Dan sejak itu pikiranku sedikit terusik, debar itu masih saja muncul setiap nama itu disebutkan.

"Mbak!" seru Intan.

Spontan aku terlonjak karena kaget.

"Ehh, pagi-pagi melamun!" protes Intan yang ternyata sudah kembali ke mejanya.

"A—aku lupa sesuatu," kataku mengalihkan perhatian Intan. “—tapi nggak inget apa.” Aku meringis.

"Aku keruang meeting dulu. Mau siapkan semuanya, kalau pak Burhan datang katakan aku—"

"Iya, sudah di ruang meeting dan akan aku pesankan kopi dan teh untuk para tamu. Sippp!" kata Intan yang sudah hafal dengan titipanku jika ada meeting pagi-pagi.

Aku segera bergegas ke ruang meeting dan menyiapkan semuanya.

Tak lama Renata sekretaris pak Burhan datang menyerahkan bahan presentasi.

"Udah ketemu dengan bos baru mu?" bisik Renata.

Aku geleng kepala dan meliriknya yang tersipu malu.

"Kenapa?" tanyaku sambil menoleh ke arah Renata.

Aku tersenyum lalu meringis. "Pasti ganteng ya? Tuh muka udah kaya’ udang rebus!"

Kami berdua pun terkikik bersamaan.

“Ganteng abis!” sahut Renata.

“Ntar—“ Aku mengurungkan ucapanku ketika melihat pak Burhan masuk dengan beberapa petinggi perusahaan.

“Pagi,” sapa pak Burhan, Komisaris tertinggi di perusahaan tempat ku mengejar dollar.

"Sudah siap Nia?" Pak Burhan berjalan semakin mendekat ke arahku.

"Iya pak," sahutku sambil mengangguk.

“Sip! Kamu memang bisa diandalkan.” Pak Burhan tersenyum padaku.

“Pak, kalau tidak ada yang—“

“Tunggu saja sebentar di sini. Sebentar lagi akan ada perkenalan Manager baru. Kalian berdua tentunya harus saling mengenal terkait pekerjaan kalian.”

Aku dan Renata saling pandang dan mengangguk. Aku segera meletkkan beberapa berkas di tiap-tiap kursi.

“Selamat pagi,” sapaan lembut itu membuatku membeku beberapa detik.

“Tidak! Bukan dia,” gumamku pelan sambil geleng kepala.

"Nia, Renata... perkenalkan ini putra bungsu saya, sekaligus Manager Produksi yang baru di sini," kata pak Burhan sambil tersenyum.

Aku menarik napas panjang, segera saja ku letakkan berkas yang tersisa ditanganku dan berbalik menatap orang yang diperkenalkan pak Burhan sebagai Manager baruku.

Mataku membulat, mulutku sedikit terbuka—terkejut? Ya, aku terkejut, amat sangat terkejut.

"Renata, sekretaris pak Burhan," kata Renata dengan malu-malu serta tersenyum semanis mungkin.

"Armand," sahut pria jangkung yang berdiri di hadapan Renata sambil menjabat tangannya.

Jantungku berdegup cepat ketika mata kami saling beradu. Lidahku tiba-tiba terasa kelu, tak mampu mengeluarkan sepatah kata pun.
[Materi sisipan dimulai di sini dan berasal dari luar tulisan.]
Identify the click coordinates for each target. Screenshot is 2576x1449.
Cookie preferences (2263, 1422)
Tenggorokanku tercekat dan tiba-tiba stok suaraku habis, ini seperti kisah Ariel dalam dongeng Little Mermaid yang tiba-tiba kehilangan suara emasnya.
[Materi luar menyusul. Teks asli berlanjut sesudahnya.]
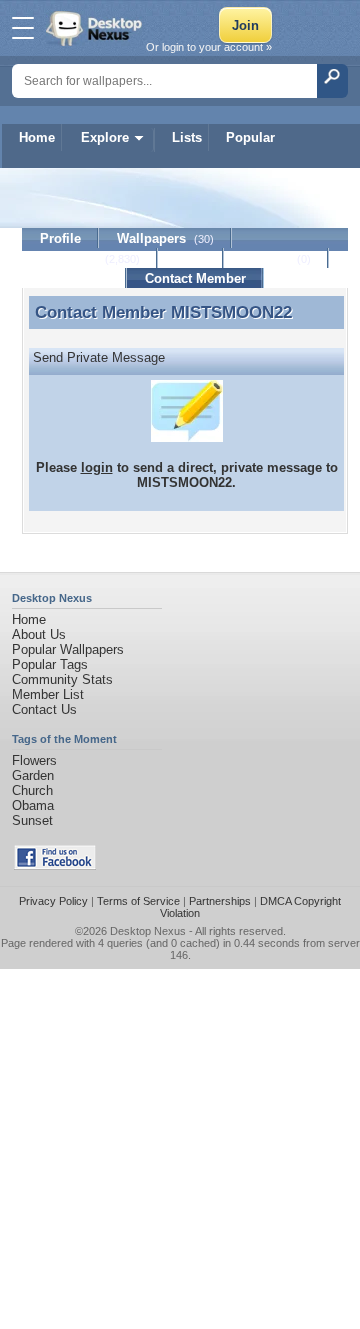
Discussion (74, 278)
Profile (60, 238)
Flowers (34, 760)
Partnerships (220, 901)
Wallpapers (165, 238)
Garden (33, 775)
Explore (105, 137)
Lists (187, 137)
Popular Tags (50, 664)
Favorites (90, 258)
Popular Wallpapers (68, 649)
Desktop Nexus (148, 931)
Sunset (32, 820)
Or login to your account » (209, 47)
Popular (250, 137)
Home (37, 137)
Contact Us (44, 709)
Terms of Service (138, 901)
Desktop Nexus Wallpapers (96, 28)
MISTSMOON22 (231, 312)
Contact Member (195, 278)
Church (32, 790)
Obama (33, 805)
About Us (39, 634)
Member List (48, 694)
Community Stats (62, 679)
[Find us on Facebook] (55, 865)
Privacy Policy (53, 901)
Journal (276, 258)
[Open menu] (23, 28)
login (97, 467)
"Armand," kata pria di hadapanku itu sambil tersenyum dan mengulurkan tangan.

Aku hanya menurunkan arah mataku, menatap tangannya yang terulur padaku yang masih diam saja, aku masih tidak percaya dengan apa yang kulihat.

"Pasti salah," gumamku sambil memejamkan mata dan menggeleng pelan.

"Nia!" seru Renata pelan sambil menyenggol lenganku.

"Apa?" Aku membuka mata dan menoleh pada Renata.

Renata melirikkan matanya ke bawah dan aku baru tersadar.

"Oh." Aku tergagap melihat pria di hadapanku itu masih mengulurkan tangannya padaku dan menatapku tajam.

"Ni—Nia, Sonia!" kataku gugup dan segera menjabat tangannya dengan cepat.

"Kita bertemu kembali, lama tidak berjumpa," kata pria itu sambil tersenyum.

"Kalian saling kenal?" Pak Burhan tersenyum lebar dan menatapku dan pria di hadapanku ini bergantian..

"Iya."

"Tidak!"

Kami berdua menyahut bersamaan pertanyaan pak Burhan.